X- Le diable, Daphné et la sonate au « Clair de Lune »

Photo DR

Énième jour de l’éternité du grand confinement. Je n’ai pas réussi à interdire à la tristesse l’accès à mon humeur, mais je lui ai imposé d’être heureuse. Piètre photographe, je m’aperçois que je n’aime pas les photos. Revoir ces clichés inversés d’une personne que je ne suis plus, d’êtres aimés que je n’imagine plus, tels que ces vues figées me les présentent, ces paysages immobiles où, dans mon souvenir, jouait le vent et vibrionnaient des éphémères, ne m’apporte qu’une émotion tiède et mitigée. En revanche, tel caillou ramassé au bord d’une rivière, telle feuille encore dorée prise au pied d’un ginkgo centenaire à Bologne et retrouvée entre les pages d’un livre, tel objet anodin acheté trois sous dans une brocante pour le plaisir d’associer un peu de matière patinée à l’enchantement d’une journée hors du temps suffisent à combler mon besoin de pousser les murs.

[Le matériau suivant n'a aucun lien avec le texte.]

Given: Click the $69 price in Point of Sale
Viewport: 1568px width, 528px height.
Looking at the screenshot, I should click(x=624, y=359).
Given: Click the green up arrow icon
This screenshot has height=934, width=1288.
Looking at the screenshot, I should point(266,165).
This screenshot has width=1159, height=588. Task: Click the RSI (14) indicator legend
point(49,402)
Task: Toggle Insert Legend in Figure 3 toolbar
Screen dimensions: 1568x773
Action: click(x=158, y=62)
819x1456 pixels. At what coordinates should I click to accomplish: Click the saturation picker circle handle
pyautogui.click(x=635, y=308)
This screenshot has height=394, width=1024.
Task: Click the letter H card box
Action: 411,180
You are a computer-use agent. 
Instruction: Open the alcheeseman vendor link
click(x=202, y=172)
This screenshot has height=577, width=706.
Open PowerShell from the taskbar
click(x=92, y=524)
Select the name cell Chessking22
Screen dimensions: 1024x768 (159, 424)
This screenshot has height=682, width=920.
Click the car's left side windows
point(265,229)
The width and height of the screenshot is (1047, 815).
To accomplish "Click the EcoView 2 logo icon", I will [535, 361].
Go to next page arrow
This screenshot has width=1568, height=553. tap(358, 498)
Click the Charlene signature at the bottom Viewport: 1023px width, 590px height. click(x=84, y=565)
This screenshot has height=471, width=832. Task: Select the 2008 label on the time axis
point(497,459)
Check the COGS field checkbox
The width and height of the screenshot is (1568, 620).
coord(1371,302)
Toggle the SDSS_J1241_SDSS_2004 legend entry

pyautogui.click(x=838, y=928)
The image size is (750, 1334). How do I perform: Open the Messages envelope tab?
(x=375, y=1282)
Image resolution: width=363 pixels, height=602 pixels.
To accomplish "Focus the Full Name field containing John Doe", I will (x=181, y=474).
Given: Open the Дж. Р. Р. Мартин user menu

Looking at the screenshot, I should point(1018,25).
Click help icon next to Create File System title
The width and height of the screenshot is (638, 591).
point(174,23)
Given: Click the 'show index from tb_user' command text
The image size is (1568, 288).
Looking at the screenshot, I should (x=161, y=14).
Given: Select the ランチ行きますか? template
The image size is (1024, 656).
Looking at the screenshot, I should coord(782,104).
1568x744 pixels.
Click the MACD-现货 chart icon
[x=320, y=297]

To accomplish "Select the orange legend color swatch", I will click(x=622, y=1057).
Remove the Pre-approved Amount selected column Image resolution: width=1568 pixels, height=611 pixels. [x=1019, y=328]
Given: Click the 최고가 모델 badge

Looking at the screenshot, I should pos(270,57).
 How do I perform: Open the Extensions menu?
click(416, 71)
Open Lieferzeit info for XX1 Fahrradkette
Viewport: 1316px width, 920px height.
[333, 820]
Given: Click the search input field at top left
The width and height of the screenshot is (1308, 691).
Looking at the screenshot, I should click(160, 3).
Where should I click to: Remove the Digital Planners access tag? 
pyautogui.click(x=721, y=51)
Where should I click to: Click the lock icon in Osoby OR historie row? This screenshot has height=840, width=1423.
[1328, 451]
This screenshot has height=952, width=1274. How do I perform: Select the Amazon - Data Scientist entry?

M. vient de prendre une pause. On le devine au pianotage qui reprend par à-coups, parfois interrompu par les facéties de Mochi, le chaton tripode. Aujourd’hui, c’est la Sonate n ° 14 de Beethoven, dite au Clair de Lune. Trois notes tristes qu’ont escaladées en trébuchant tous les pianistes du dimanche, inlassablement répétées comme on cherche, comme on essaie encore, jusqu’à l’entrée presque miraculeuse de la ligne mélodique, lumière fragile, lamentation douce qui vous met le cœur à genoux. Je n’ai jamais appris le piano. Je me souviens, dans le collège de mon enfance, des gammes qui remontaient d’un soupirail vers la cour de récréation. La salle de musique se trouvait alors en sous-sol. Nous étions en ce temps-là imprégnés d’une imagerie manichéenne qui divisait le monde entre un ciel divin et un monde souterrain diabolique. Rarement le diable qui léchait nos sucettes tombées sur le gravier, les rendant irrécupérables, ne m’avait paru aussi séduisant qu’en ces moments où il laissait échapper, parmi nos cris de jeunes fauves, l’or pur de ces trois notes. Des années plus tard, traversant en plein midi la sublime allée bordée de quercus centenaires conduisant au musée Borghèse, j’ai entendu les trois notes se chercher dans les feuillages. Un groupe de musiciens ambulants avait décidé de donner aux visiteurs cette sérénade qui, même rendue mécanique à force de répétition, trouve encore le moyen de décupler en vous l’existence et d’y faire jaillir des torrents inconnus. Le Clair de Lune m’était alors apparu de jour, en nuit américaine. J’avais rendez-vous avec une autre métamorphose, celle de Daphné prenant la forme d’un laurier sous l’assaut amoureux d’Apollon, ses cheveux empruntant le bois des branches, ses pieds devenant racines et le marbre se faisant chair sous le burin du Bernin. J’en ai gardé une carte postale qui ne me dit rien. Mais le piano qui égrène encore la sonate, du fond de la maison, réveille sous mes doigts la tendresse de la pierre vive que je n’ai jamais touchée.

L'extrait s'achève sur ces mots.